Tuesday, December 20, 2011

Advent

At that time, we were waiting.

For what? you ask.

For everything in the world that was fading and being made new.

For the return of the one who had come.

For the real to become yet more real.

For Christmas.

Friday, December 2, 2011

End in sight

However long the way,
Dark the night,
Rocky the path I grope along--

Let me see with the
Eyes of my spirit
That City of peace and
Delight I will call Home.

. . .

To travel straight, one must
Look at the horizon.

Wednesday, November 2, 2011

Dismayed to discover

[and then I found that I had rushed the silence out
and was alone.]

Foretaste

I love when we who are meant to be

home together

are.


The world to come

gives samples

of its delights.

Tuesday, July 26, 2011

Observation

The leaves that shimmer in the evening light


are the ones flexible enough to bend with the wind.

Monday, July 25, 2011

The evening's question

The horizons are misty.


Is this art or life?

Just a bit

John Piper had a thoughtful post at the Desiring God blog explaining why twitter has not been a stultifying medium for writing for him.

Size is not inherently virtue.

On Hospitality

I remembered again this past weekend how much I love giving hospitality.
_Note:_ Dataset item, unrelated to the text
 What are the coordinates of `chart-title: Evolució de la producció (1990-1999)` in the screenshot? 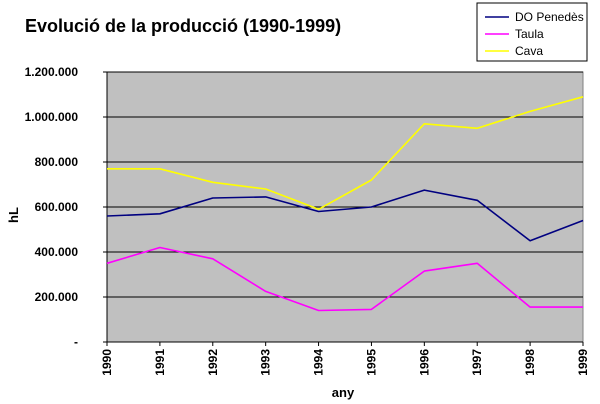 It's located at (183, 26).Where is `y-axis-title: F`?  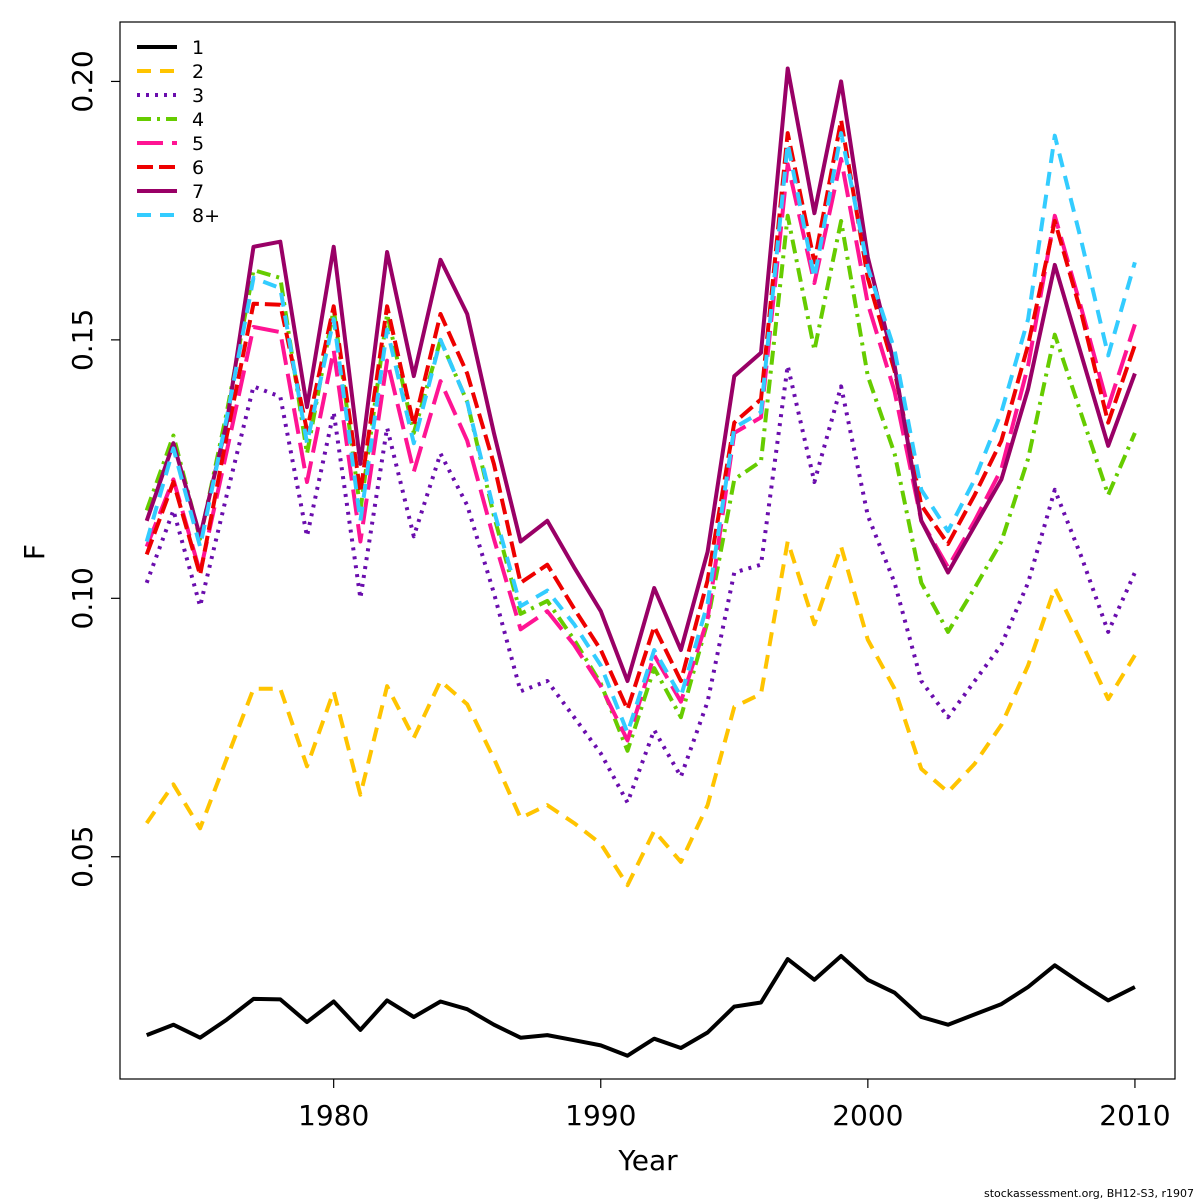 y-axis-title: F is located at coordinates (34, 552).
As I am between homes of my own, a friend offered to co-host a party with me on Saturday night.

It's amazing how much the investment of preparing food opens your heart to those you serve. Something about the act of sharing food, having labored in preparation, ties us, holistic beings that we are, more closely to one another than any meeting in a neutral place. I hesitate to say that the body serves the soul--perhaps it does, or perhaps our bodies, subject as they are to the weakness of this waiting-consummation-world, have their own function in our personhood. Equal, different, complementarian.

The touch, the smell, the taste of being together is wrapped up in hospitality. Preparing food is the not-yetness of physical presence. The foretaste of whole companionship. The firstfruits.

This, too, is a very good thing. The man, after all, was formed from the dust before God breathed the breath of life. Let us not forget the body's part when we prepare to feed the soul.

Tuesday, July 12, 2011

Beginnings

Faith is that scarlet thread leading through the side-wending looping labyrinth of hope.

These virtues are never so real, and never so far, as in the hard moments. Growth comes through pruning, which God kindly takes care of in my life. But growth comes, too, from watering, from tenderly tying the wayward tendrils back to the trellis. These happen, often, in community and conversation. And that is what I hope to foster here.